What is child labour?

Studies have shown that most children who work on cocoa farms do so within their immediate or extended families. Not all of this work counts as child labour. Light and non-hazardous work that children do on their family’s farm for a limited time and without interfering with their schooling is internationally accepted. Such activities can contribute to the development of children and adolescents by providing them with skills and experience that help prepare them for future work in agriculture. However, if the work performed adversely affects a child’s health, development or education, it is unacceptable under internationally agreed conventions (incl. ILO Conventions 138 and 182). Accordingly, potentially hazardous activities such as carrying heavy loads, using sharp tools, spraying chemicals, or the work taking too many hours and/or interfering with a child’s school attendance, are considered child labour and are therefore not permitted.

How can child labour be addressed?

To effectively prevent and address child labour, it is important to combine approaches both at the national and community levels and to address the causes and consequences with a systemic approach. This means that measures to combat child labour should always be grounded in the relevant geographical, socio-economic and cultural context, and must make sense to families and communities. Concrete measures include raising awareness among families and village communities, identifying children who are engaged in child labour, and providing prevention and remediation measures for children and young people who are affected and/or at risk. Such prevention and remediation measures include promoting birth registration, enabling school attendance and adolescent skills development, promoting gender equality, and activities to increase the income of farmers.

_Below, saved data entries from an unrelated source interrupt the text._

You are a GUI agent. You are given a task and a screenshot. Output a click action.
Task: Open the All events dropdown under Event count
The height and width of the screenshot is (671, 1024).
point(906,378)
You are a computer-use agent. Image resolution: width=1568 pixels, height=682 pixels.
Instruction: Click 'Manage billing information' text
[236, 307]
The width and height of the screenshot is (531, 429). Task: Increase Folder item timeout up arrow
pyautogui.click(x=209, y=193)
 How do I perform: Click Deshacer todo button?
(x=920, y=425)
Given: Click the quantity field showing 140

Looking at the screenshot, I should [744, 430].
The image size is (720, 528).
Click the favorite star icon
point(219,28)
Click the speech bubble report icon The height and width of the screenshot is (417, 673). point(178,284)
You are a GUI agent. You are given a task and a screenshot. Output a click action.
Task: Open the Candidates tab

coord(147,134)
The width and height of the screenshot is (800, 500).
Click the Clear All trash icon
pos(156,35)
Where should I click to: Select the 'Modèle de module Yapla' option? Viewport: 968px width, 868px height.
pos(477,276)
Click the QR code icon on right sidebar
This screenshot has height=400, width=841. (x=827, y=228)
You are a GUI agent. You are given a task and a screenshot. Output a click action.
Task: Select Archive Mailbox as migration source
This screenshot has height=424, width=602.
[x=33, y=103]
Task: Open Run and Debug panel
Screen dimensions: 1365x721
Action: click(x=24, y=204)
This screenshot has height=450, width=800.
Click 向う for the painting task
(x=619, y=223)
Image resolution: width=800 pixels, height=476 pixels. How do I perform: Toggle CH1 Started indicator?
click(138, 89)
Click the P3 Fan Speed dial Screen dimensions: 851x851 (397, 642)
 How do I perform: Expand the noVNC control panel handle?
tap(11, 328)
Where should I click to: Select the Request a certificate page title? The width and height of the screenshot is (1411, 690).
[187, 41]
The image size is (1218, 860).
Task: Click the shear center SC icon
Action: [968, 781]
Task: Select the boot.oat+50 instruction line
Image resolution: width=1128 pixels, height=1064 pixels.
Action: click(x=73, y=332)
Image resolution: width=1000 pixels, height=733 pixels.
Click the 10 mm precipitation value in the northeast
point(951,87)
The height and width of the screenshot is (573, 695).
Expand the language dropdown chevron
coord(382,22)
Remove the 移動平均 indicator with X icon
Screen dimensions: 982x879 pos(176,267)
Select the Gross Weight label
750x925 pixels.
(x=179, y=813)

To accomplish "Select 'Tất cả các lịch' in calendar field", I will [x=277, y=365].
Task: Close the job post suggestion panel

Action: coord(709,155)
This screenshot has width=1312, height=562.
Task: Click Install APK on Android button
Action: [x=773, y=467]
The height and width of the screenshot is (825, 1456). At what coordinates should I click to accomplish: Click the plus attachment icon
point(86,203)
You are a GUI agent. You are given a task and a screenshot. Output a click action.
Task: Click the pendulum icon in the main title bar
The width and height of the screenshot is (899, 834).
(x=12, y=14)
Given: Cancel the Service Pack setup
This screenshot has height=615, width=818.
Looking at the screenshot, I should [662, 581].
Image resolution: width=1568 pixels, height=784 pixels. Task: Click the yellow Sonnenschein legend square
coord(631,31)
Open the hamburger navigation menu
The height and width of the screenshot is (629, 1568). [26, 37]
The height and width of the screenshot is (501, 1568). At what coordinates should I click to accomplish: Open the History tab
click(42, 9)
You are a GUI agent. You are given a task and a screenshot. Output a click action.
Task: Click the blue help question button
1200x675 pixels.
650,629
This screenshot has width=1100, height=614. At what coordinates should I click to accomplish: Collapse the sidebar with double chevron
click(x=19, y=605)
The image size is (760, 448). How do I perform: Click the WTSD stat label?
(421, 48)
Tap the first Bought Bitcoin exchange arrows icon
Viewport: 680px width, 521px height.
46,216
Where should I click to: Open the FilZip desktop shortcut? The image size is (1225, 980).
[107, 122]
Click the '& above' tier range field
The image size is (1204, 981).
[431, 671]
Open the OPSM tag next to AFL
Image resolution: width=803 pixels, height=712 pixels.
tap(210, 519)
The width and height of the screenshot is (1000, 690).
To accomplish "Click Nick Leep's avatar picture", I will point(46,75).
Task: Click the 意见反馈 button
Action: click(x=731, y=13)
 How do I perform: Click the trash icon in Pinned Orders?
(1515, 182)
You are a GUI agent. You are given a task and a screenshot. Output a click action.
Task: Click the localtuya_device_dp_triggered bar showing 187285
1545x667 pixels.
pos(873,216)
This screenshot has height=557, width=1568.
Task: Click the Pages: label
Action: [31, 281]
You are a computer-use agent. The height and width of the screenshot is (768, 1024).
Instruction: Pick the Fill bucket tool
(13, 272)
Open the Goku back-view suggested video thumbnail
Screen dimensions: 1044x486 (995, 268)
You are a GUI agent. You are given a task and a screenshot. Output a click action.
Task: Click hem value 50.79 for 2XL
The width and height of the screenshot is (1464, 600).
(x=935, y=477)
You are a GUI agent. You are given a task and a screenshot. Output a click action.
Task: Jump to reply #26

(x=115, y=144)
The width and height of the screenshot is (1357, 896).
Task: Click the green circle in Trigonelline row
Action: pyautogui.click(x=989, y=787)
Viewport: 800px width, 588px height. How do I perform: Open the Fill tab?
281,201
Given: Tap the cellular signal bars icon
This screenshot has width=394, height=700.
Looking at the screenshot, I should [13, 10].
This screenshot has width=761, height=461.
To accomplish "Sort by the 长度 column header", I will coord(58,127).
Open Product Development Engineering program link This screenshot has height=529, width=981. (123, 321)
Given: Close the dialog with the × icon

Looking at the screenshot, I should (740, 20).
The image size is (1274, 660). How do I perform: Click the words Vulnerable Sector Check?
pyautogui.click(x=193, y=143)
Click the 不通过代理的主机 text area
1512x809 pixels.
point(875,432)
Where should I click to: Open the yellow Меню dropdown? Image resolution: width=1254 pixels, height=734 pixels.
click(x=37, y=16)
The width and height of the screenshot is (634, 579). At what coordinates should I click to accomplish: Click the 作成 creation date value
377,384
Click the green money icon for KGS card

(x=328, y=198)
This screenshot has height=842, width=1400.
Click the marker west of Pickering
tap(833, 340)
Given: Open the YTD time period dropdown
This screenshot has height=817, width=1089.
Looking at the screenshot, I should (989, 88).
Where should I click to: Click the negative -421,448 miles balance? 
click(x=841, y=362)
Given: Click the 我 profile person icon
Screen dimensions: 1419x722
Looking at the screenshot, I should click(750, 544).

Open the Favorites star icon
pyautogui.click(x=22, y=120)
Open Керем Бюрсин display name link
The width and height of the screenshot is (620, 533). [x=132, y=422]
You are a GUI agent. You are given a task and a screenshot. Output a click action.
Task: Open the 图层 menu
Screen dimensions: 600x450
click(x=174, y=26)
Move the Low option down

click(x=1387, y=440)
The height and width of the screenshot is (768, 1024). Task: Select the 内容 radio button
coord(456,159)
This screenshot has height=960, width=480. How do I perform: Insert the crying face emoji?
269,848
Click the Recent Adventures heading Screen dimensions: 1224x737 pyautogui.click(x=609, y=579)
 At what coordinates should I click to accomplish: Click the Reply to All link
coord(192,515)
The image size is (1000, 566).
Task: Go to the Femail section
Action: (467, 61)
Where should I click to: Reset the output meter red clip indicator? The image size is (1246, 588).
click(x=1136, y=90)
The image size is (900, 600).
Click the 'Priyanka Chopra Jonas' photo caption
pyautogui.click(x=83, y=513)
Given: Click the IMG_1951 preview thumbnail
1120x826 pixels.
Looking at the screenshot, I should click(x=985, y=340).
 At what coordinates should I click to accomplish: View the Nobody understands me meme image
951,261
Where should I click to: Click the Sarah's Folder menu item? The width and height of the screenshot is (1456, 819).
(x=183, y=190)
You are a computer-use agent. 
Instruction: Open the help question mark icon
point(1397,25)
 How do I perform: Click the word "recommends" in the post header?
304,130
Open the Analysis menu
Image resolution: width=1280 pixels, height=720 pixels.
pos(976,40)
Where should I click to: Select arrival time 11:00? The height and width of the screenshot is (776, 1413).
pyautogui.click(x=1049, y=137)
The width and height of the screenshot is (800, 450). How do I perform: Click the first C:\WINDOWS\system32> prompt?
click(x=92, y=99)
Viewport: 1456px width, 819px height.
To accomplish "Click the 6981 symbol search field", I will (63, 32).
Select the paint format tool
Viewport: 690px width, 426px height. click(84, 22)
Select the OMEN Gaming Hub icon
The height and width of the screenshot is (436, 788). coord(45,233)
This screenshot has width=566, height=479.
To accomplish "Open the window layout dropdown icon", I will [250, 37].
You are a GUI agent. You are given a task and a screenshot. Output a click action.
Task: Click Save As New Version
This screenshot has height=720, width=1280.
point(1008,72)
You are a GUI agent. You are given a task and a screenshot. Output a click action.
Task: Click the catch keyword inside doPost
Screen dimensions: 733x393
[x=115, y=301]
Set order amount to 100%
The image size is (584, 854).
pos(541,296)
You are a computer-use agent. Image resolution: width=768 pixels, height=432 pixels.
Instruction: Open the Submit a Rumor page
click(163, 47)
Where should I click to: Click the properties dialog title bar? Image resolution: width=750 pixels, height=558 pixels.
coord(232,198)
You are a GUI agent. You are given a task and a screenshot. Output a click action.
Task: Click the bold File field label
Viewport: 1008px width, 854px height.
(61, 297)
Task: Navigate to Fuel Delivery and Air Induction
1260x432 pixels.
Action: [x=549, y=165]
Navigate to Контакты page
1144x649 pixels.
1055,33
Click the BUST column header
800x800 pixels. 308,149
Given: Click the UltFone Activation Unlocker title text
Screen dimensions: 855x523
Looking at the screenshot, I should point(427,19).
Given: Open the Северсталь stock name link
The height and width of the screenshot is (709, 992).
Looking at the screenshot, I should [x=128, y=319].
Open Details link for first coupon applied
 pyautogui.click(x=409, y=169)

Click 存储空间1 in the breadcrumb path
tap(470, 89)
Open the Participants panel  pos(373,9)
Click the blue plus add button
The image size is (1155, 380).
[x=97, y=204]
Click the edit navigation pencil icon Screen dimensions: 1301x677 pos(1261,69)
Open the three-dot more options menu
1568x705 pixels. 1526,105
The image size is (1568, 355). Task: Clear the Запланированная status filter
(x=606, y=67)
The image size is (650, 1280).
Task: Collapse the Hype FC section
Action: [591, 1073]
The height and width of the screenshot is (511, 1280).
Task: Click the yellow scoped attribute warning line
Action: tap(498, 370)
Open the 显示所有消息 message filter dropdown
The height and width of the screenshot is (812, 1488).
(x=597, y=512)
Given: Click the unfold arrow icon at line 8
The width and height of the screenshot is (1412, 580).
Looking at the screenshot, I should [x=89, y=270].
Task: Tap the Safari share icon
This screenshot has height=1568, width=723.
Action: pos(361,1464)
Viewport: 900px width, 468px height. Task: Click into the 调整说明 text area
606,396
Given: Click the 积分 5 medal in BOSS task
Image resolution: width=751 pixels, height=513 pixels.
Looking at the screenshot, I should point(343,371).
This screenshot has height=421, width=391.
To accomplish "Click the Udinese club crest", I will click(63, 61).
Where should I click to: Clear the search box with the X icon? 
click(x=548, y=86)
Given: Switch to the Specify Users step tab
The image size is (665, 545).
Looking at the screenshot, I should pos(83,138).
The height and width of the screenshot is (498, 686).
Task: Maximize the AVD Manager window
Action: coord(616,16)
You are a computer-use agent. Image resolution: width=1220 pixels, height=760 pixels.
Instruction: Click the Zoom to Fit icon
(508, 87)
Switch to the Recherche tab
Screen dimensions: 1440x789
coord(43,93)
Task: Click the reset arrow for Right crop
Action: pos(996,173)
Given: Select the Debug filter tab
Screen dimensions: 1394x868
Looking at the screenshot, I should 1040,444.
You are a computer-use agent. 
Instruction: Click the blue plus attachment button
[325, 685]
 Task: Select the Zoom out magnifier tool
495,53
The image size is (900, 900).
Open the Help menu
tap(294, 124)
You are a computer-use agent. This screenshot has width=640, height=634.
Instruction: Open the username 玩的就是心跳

A classic approach to combating child labour is the so-called CLMRS (Child Labour Monitoring and Remediation Systems) approach. It provides for the identification of children in child labour, the implementation of remedial measures including follow-up, and awareness-raising work to be carried out on a cyclical basis.

Building on national programmes

Another crucial measure is to increase cooperation with local authorities and recognise the importance of national child protection policies and programmes. Preventing child labour and forced labour is primarily the responsibility of state social and child protection policies and programmes. Private and public-private interventions should therefore always be built on the basis of existing national systems in order to increase local government ownership of the approaches and thereby ensure long-term sustainability. Systemic or even territorial approaches (so-called landscape approaches) are also beneficial to strengthen cross-sectoral cooperation and help prevent child labour from being merely shifted from the cocoa sector to another sector.

The goals of the Cocoa Platform according to the Roadmap 2030

Members of the Cocoa Platform have jointly set the following targets by 2030 in child labour:

  • All members who are active in countries of origin with an incidence of child labour in cocoa production contribute to eliminating the root causes of child labour and thus child labour and to improving the perspective of young people.
  • The Cocoa Platform engages in sustainable cocoa-sourcing landscapes involving efforts to tackle child labour effectively. Two landscape approaches are to be implemented by 2025.
  • The Cocoa Platform signs and operationalises cooperation agreements aimed at child labour prevention with local authorities and, where appropriate, with multilateral organisations such as ILO, UNICEF, and development banks.


Learn more about the Roadmap 2030

 

Selected projects in child labour

Various members of the Cocoa Platform are implementing projects to combat child labour. These projects received a contribution from the State Secretariat for Economic Affairs (SECO) thanks to the mediation of the Coordination Office.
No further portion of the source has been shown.